Excise duty. The Central excise duty shall be charged extra at 10% on basic price which shall remain firm and fixed. No ED will be paid extra irrespective of turnover. Statutory variation, if any, shall be buyer's account.

The general conditions of contract further provide:

Excise Duty-

The prices are inclusive/exclusive/exempted of excise duty as indicated in the schedule to prices. While submitting the excise duty bills the contractor will furnish the following certificates on the bills itself:

Certified that the excise duty charged in this/these bills are not more than that what is/are payable under the provisions of the relevant act or to the Rules made thereunder:

Certified that the amount of Rs.___________ claimed as excise duty in this bill is in accordance with provisions of the rules in all respects and that the same has been paid to the excise authorities in respect of stores covered by the bills under this contract....
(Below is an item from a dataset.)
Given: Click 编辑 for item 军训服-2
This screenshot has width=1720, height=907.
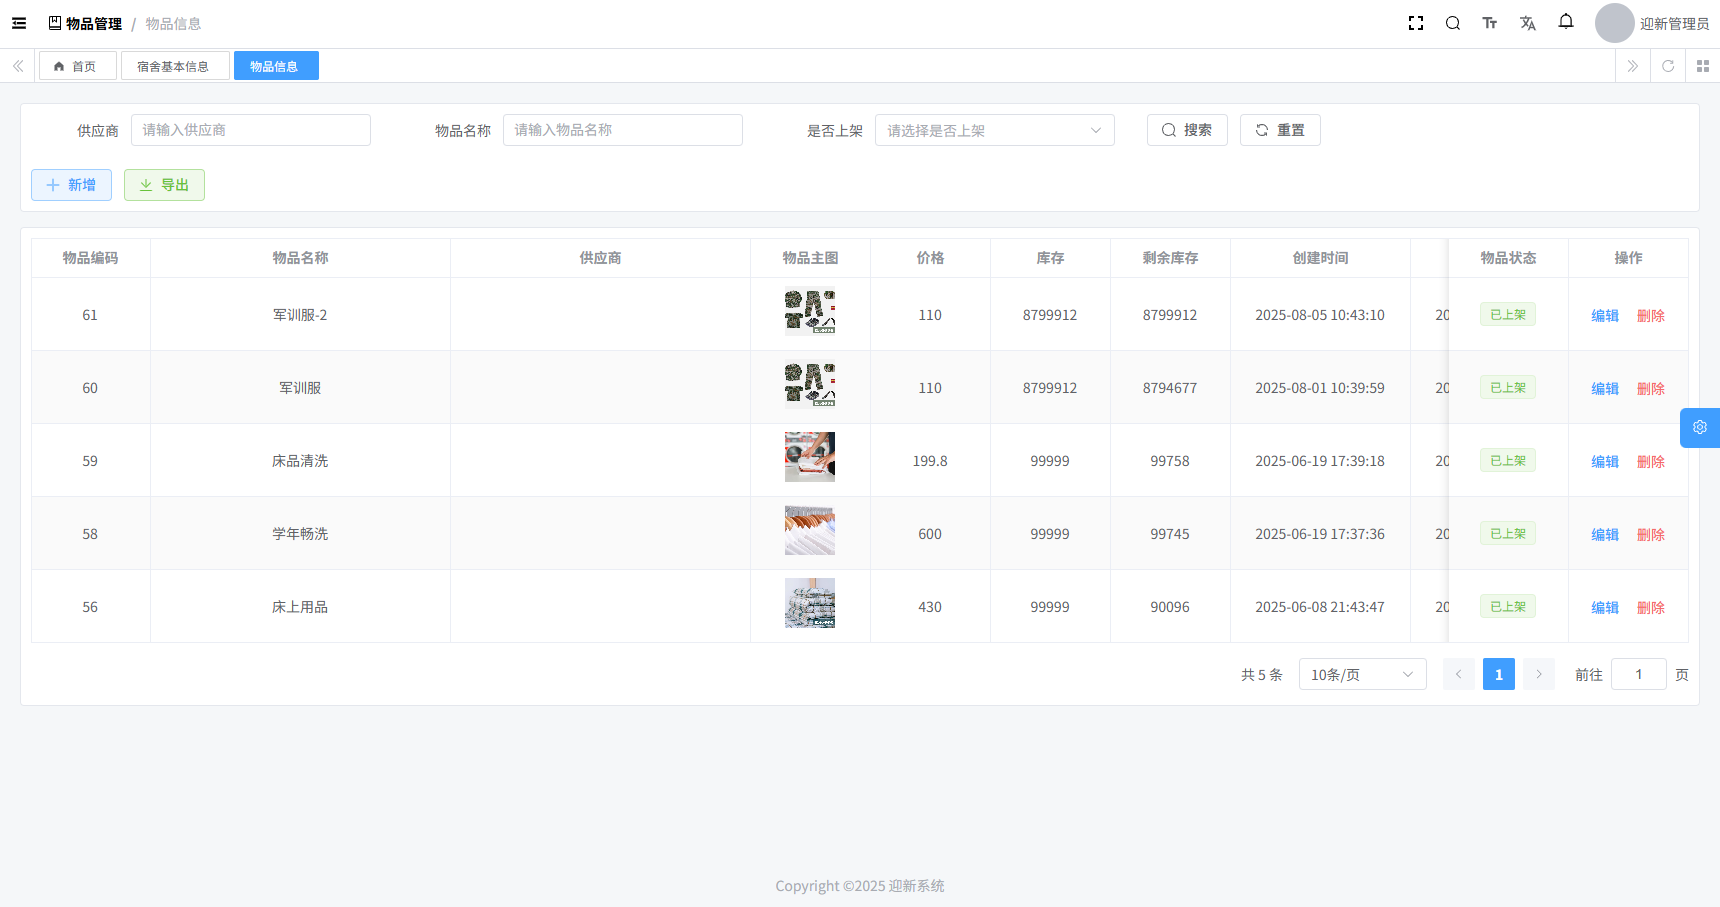Looking at the screenshot, I should pos(1604,315).
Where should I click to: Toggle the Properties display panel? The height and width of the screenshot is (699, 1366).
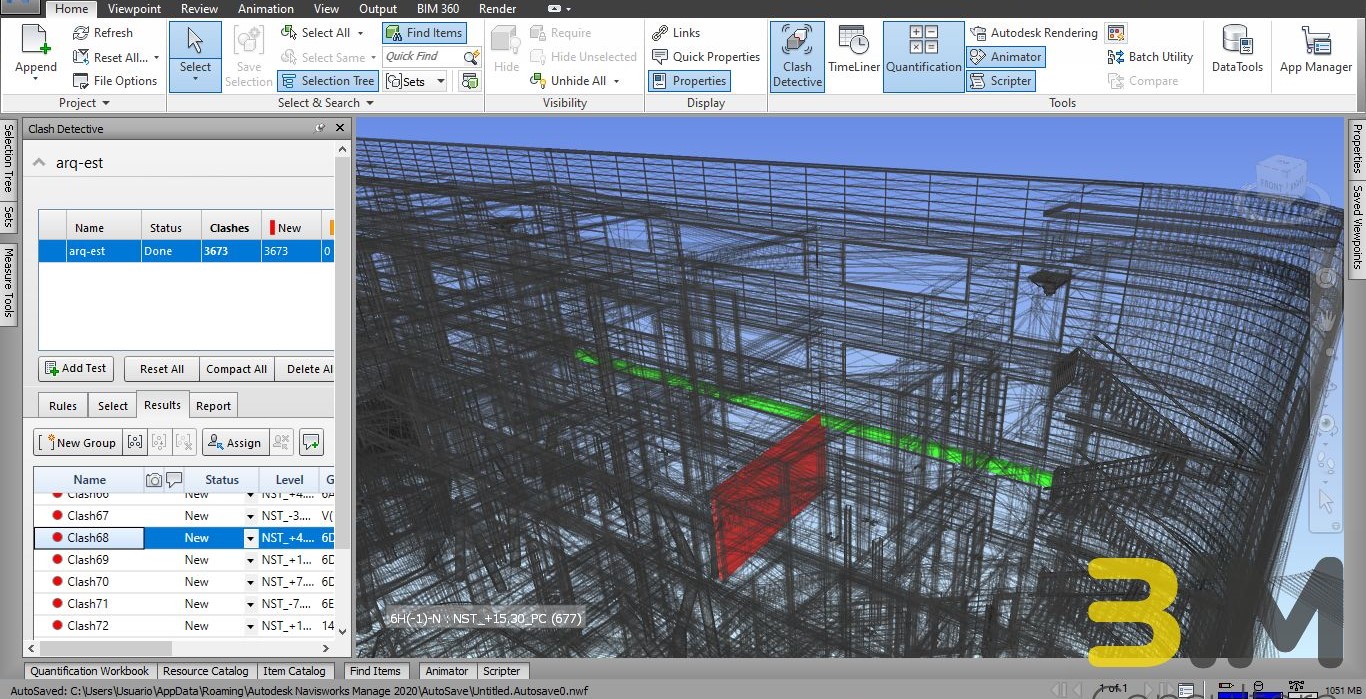click(689, 81)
4. The respondent No. 1 vide its letter dated 31st May, 1997, referring to the contract and rates therein being exclusive of central excise duty at 10% as firm, informed the petitioner that the respondent had 'now' availed the exemption scheme for SSI Units and as such shall not be charging any excise duty and thus requested the petitioner to add the 10% extra excise duty payable under the contract to the basic rate and thus increasing the basic rate by 10%. The respondent No. 1 further represented that under the MODVAT Scheme under which the respondent No. 1 was earlier manufacturing, the petitioner would have had to pay extra 8% on the basic price but under the exemption scheme there was no extra burden on the petitioner.

5. The petitioner vide its communication dated 4th June, 1997 to the respondent No. 1 issued an amendment to the rate contract. By the said amendment, the Clause (supra) in the rate contract of excise duty at the firm rate of 10% being payable by the petitioner to the respondent was changed to 'nil excise duty'.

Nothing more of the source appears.